Singaporeans may retire more comfortably if they could cost-effectively invest earlier in life in higher risk-return assets, according to research Singapore Exchange (SGX) commissioned.

Assuming investment costs were lowered, and individuals could more freely invest in equities and other higher risk-return assets with their Central Provident Fund (CPF) Special Account funds, the paper showed expected returns on retirement savings could improve almost 20% to 4.4% a year. As a result, the average Singaporean could receive 16% more each month, or S$2,421 in today’s money.

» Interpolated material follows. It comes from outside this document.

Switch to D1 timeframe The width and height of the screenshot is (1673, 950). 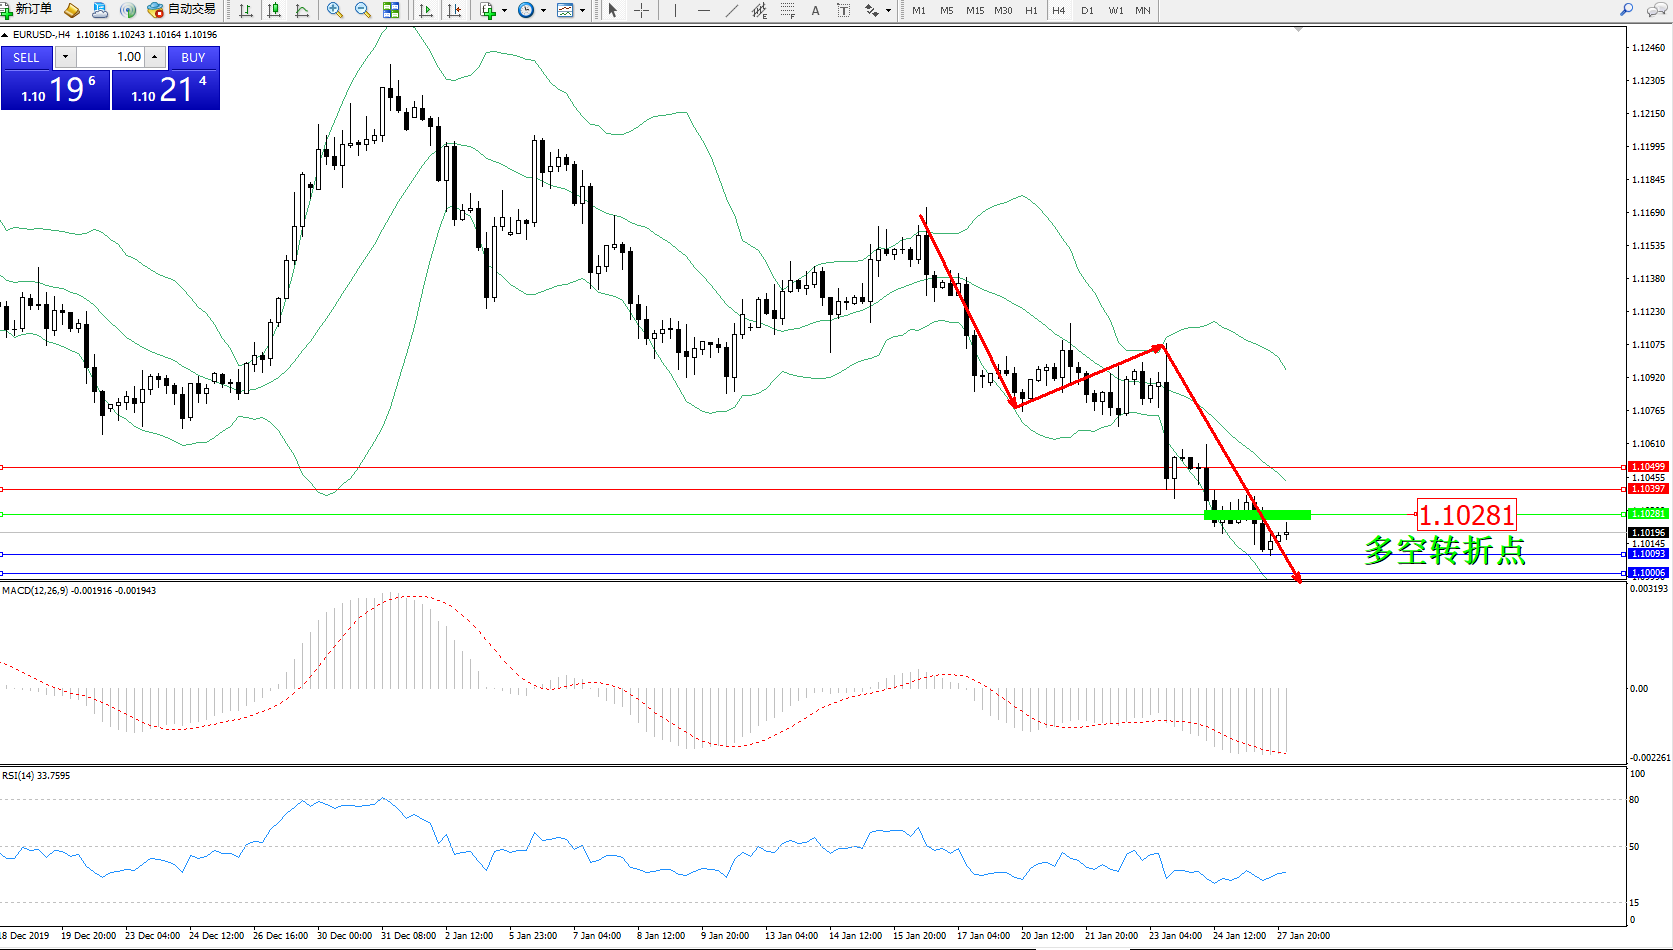pos(1087,10)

In the paper entitled “Retiring in Comfort”, management consultancy Oliver Wyman based its research on data on the CPF mandatory retirement savings scheme.
The paper also noted:
• Far more retirement savings in Singapore are held in fixed rate bank deposits than in many other countries. Only 12% of investible CPF savings are held in equities versus 50-70% in a range of other countries including US, UK, Hong Kong, Malaysia and Australia. S$74 billion of CPF funds eligible for investing are held in these fixed deposits.
• Of all the funds held under the CPF scheme, 97% were put into fixed deposits, property and insurance. Only the remaining 3% were put into equities, mutual funds, or unit trusts.
• The average Singaporean has a relatively short time-frame to invest CPF retirement savings. CPF rules require a CPF Special Account cash balance of at least S$40,000 before any investment of excess Special Account savings can be made. Most people only achieve this at age 40. In other retirement systems, investment into equities and other higher risk-return assets begins at an earlier stage.

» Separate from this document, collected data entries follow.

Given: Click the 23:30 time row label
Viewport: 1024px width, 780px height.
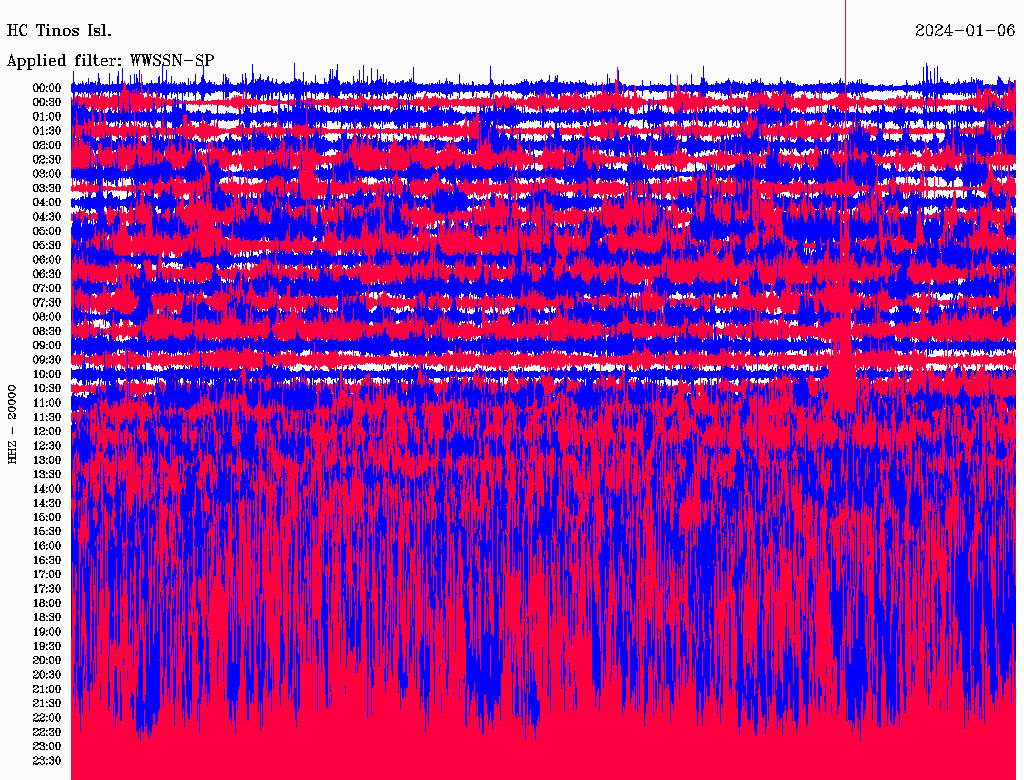Looking at the screenshot, I should click(x=47, y=761).
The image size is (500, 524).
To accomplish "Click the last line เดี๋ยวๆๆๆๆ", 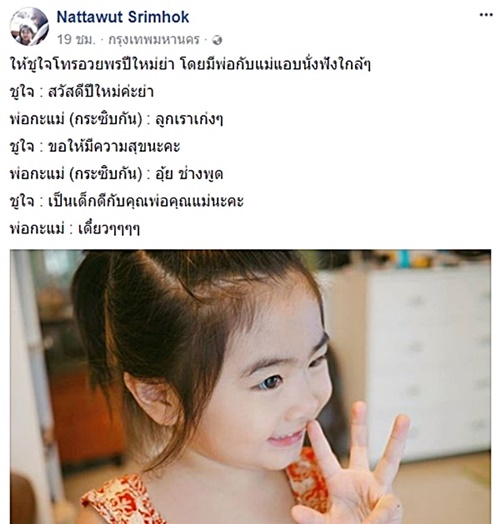I will (x=75, y=229).
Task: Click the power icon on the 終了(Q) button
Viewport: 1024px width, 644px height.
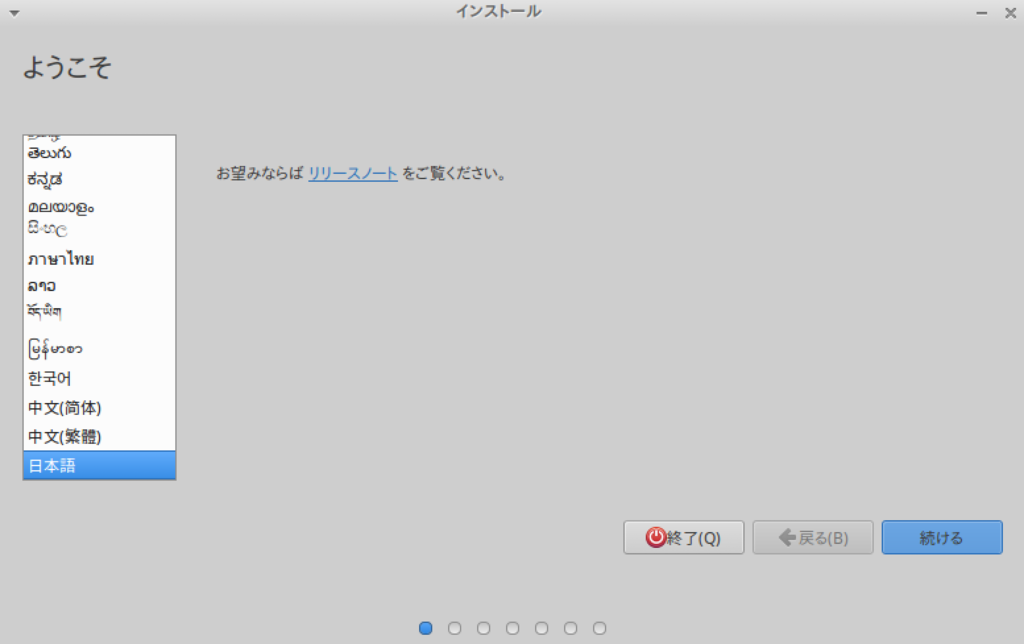Action: click(x=655, y=537)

The paper suggests options to replace the minimum CPF Special Account balance complemented with new safeguards to limit investment risks as individuals approach retirement. This will allow a longer investment period in equities to improve expected returns while prudently managing risks.

“The so-called retirement gap has become a hot topic in Singapore. What is troubling is that Singaporeans are holding a lot of cash at the risk of low yields. We need to learn to invest in suitable assets of potentially higher returns over the long term, so that we can look forward to a more secure future,” said David Gerald, president of Securities Investors Association (Singapore).

“This report is very timely given that an increasing portion of Singapore society will rely on retirement savings in future. IMAS supports any move to encourage retirement savers to prudently increase their exposure to markets particularly in their early years, in an effort to achieve a better retirement outcome. We also believe the savings industry has the capabilities to underpin such an initiative,” said Lester Gray, chairman of the Investment Management Association of Singapore.

“Singaporeans today have an opportunity to make their cash and CPF savings work harder and smarter for a more comfortable future. This paper aims to draw attention to this opportunity. We hope all stakeholders, the savings industry and all of us Singaporeans will enter a healthy discussion on the best way forward,” said Chew Sutat, Executive Vice President, SGX.